Mattia Stefanelli

Personal information
- Date of birth: 12 March 1993 (age 33)
- Place of birth: City of San Marino, San Marino
- Height: 1.89 m (6 ft 2 in)
- Position: Forward

Youth career
- Juvenes–Dogana
- 2009–2010: Cesena

Senior career*
- Years: Team / Apps / (Gls)
- 2010–2012: Cesena / 0 / (0)
- 2010–2011: → Verucchio (loan) / 28 / (14)
- 2012–2014: Crotone / 0 / (0)
- 2012–2013: → San Marino (loan) / 0 / (0)
- 2013–2014: → Juvenes–Dogana (loan)
- 2014–2016: San Marino
- 2016–2017: Novafeltria /  / (16)
- 2017: Fiorita / 0 / (0)
- 2017–2019: Novafeltria
- 2019–2023: Pennarossa / 63 / (42)
- 2023–2025: Fiorentino / 21 / (6)

International career^{‡}
- 2008–2009: San Marino U17 / 6 / (0)
- 2009–2010: San Marino U19 / 6 / (1)
- 2010–2011: San Marino U21 / 5 / (0)
- 2014–2023: San Marino / 19 / (1)

= Mattia Stefanelli =

Sammarinese footballer

Mattia Stefanelli (born 12 March 1993) is a Sammarinese footballer who last played for Fiorentino and was capped 19 times by the San Marino national team. He scored San Marino's first away goal in the World Cup UEFA qualification competition since 2001.

==Biography==
Stefanelli is a youth product of Romagna club Cesena. Stefanelli left for Verucchio of Eccellenza Emilia–Romagna in 2010–11 season. He was a player for Cesena reserve in the whole 2011–12 season, despite he missed the rest of season in January 2012. In June 2012 he was signed by Crotone in co-ownership deal for €300,000, despite Cesena would only receive half of the registration rights of Fabrizio Bramati "worth" €300,000. Stefanelli joined the pre-season camp of Romagna club Forlì in July 2012, along with Cesena players Leonardo Arrigoni and Mattia Filippi. However, due to the injury Forlì did not sign Stefanelli, instead signed Daniele Ferri who owned by Cesena and Brescia. Stefanelli was signed by San Marino Calcio on 31 August 2012, a Sammarinese club in Italian football leagues. Stefanelli did not play any game either. On 20 June 2013 the co-ownership of Stefanelli and Bramati were renewed.

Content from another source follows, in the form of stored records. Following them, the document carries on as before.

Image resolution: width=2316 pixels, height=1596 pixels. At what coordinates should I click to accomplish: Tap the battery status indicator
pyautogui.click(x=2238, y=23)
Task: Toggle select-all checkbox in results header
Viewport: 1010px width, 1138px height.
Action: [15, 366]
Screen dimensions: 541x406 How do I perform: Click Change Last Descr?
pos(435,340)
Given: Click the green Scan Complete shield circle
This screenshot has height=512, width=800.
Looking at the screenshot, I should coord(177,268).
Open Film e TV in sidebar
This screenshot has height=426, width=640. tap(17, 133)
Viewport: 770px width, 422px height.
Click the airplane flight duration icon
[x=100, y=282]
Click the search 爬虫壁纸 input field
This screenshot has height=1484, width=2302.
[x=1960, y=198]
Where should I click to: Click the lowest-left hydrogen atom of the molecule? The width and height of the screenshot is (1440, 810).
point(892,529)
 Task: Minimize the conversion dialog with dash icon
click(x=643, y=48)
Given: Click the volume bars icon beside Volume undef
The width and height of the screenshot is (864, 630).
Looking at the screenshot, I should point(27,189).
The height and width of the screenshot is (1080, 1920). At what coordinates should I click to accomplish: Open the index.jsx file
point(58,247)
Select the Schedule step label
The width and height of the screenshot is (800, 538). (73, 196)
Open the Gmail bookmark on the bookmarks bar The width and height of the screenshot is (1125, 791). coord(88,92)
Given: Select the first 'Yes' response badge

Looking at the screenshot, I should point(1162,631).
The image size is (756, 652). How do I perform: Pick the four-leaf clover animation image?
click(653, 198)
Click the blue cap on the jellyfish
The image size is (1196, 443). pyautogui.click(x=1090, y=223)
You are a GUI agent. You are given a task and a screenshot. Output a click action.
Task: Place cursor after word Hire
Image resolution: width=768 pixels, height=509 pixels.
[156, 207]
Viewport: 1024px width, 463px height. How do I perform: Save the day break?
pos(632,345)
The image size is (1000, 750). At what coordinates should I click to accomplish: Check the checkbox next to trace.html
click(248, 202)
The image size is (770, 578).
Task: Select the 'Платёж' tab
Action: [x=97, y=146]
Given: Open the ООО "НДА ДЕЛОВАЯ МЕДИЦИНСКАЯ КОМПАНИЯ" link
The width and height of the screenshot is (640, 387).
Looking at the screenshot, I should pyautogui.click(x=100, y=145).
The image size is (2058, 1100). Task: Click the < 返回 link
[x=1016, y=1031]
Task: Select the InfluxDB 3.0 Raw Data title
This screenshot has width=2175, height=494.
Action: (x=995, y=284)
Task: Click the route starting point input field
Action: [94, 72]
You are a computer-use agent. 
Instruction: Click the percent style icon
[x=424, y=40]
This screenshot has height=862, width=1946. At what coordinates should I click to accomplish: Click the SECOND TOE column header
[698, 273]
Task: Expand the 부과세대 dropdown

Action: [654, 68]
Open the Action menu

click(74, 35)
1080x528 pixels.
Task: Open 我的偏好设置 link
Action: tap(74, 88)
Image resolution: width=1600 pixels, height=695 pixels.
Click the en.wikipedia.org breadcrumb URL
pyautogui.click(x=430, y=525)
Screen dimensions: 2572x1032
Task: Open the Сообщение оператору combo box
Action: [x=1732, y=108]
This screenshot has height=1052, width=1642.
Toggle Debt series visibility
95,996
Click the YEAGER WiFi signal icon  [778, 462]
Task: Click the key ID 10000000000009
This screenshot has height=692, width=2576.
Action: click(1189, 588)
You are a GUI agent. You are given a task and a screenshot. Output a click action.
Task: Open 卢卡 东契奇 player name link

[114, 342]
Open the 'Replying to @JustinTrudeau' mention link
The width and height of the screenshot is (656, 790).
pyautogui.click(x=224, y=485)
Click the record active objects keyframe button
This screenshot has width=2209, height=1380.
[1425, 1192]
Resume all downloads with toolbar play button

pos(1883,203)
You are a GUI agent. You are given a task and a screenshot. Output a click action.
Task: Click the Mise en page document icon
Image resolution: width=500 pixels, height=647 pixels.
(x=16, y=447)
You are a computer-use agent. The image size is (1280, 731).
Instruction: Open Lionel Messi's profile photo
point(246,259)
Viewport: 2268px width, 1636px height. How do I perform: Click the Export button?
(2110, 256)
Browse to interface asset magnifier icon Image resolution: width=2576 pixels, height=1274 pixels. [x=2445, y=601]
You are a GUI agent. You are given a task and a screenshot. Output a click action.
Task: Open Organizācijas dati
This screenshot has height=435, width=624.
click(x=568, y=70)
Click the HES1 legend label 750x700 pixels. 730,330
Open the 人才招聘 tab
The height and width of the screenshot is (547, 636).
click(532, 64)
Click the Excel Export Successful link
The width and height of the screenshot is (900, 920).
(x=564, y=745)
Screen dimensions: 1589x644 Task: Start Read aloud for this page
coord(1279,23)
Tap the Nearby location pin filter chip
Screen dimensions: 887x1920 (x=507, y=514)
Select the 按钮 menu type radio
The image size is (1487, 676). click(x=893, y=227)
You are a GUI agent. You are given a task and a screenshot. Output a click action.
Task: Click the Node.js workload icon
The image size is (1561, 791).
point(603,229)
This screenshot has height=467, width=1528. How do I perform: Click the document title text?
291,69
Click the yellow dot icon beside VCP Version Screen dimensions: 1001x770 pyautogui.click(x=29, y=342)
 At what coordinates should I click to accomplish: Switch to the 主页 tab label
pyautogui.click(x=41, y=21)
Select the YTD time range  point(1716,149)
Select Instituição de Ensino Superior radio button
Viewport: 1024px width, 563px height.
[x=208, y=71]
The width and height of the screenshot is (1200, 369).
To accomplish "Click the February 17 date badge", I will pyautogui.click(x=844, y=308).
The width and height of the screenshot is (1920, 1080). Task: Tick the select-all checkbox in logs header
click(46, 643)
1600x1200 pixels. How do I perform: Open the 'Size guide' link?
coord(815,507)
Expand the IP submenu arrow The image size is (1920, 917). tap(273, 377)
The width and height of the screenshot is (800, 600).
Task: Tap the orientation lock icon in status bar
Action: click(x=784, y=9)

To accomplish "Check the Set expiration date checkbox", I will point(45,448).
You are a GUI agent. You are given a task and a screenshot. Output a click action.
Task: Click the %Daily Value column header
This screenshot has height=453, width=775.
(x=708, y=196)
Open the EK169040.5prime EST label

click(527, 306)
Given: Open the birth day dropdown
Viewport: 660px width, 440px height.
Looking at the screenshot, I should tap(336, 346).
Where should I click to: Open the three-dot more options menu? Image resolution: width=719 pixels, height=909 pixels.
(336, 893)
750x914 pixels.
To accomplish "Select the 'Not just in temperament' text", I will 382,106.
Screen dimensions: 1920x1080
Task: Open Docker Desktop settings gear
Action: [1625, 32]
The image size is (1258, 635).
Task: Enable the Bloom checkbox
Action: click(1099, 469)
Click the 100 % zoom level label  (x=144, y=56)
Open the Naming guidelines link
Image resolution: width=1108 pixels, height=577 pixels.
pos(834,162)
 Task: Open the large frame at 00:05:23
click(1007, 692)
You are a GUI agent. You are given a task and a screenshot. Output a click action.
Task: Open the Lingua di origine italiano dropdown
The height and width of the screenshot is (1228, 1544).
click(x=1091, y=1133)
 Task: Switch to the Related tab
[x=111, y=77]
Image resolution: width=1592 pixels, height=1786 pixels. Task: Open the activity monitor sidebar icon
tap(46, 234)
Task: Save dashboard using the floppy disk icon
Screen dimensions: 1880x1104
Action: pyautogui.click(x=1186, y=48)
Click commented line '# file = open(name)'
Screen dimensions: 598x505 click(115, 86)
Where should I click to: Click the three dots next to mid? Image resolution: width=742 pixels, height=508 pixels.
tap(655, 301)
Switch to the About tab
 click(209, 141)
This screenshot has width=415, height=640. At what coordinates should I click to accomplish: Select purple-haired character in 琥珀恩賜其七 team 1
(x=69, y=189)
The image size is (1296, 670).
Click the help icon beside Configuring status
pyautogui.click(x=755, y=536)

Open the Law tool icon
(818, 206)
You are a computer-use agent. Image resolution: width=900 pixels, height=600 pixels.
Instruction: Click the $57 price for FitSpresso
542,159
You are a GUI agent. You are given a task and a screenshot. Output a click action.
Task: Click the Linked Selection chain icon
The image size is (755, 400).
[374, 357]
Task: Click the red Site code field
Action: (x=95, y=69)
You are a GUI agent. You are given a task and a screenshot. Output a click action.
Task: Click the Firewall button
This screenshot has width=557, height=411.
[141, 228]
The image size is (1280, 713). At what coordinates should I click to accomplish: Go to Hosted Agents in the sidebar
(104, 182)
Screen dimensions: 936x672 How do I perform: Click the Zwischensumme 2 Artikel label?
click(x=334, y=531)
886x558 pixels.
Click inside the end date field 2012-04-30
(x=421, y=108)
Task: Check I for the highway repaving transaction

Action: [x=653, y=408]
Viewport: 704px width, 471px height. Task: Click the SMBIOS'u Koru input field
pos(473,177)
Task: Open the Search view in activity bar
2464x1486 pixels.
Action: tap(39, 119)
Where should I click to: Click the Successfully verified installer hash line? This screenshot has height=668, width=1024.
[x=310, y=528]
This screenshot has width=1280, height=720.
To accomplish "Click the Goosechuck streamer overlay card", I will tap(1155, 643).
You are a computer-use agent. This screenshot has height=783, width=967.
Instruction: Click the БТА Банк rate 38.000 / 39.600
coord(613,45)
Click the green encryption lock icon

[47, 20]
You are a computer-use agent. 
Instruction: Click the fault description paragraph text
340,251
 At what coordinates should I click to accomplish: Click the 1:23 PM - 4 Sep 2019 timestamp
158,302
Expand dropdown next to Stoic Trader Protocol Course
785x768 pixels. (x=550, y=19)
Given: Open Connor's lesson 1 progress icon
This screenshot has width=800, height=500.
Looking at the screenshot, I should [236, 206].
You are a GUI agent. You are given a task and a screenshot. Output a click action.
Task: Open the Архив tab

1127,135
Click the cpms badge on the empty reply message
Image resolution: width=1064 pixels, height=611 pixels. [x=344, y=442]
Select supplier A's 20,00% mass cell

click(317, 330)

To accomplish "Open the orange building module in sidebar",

In summer 2013 Stefanelli joined Juvenes–Dogana. In June 2014 Cesena gave up the remain 50% registration rights.

On 12 July 2014 he was re-signed by San Marino.

In July 2019, Stefanelli joined S.S. Pennarossa.

===International career===
For U19, Stefanelli played all 3 games of 2011 UEFA European Under-19 Championship qualification. as well as in 2010 edition.

Stefanelli made his competitive San Marino U21 debut on 3 September 2010, the last match of 2011 UEFA European Under-21 Championship qualification. He also played first 4 games of 2013 UEFA European Under-21 Football Championship qualification Stefanelli did not participated in any matches of 2015 UEFA European Under-21 Football Championship qualification.

====Senior team====
Stefanelli played 5 times in UEFA Euro 2016 qualifying. On 12 October 2016, Stefanelli scored his first goal for San Marino in the World Cup qualification competition against Norway.

====International goals====
Scores and results list San Marino's goal tally first.

| No | Date | Venue | Opponent | Score | Result | Competition |
|---|---|---|---|---|---|---|
| 1. | 11 October 2016 | Ullevaal Stadion, Oslo, Norway | Norway | 1–1 | 1–4 | 2018 FIFA World Cup qualification |

== Personal life ==
Stefanelli worked as a director general while also playing football.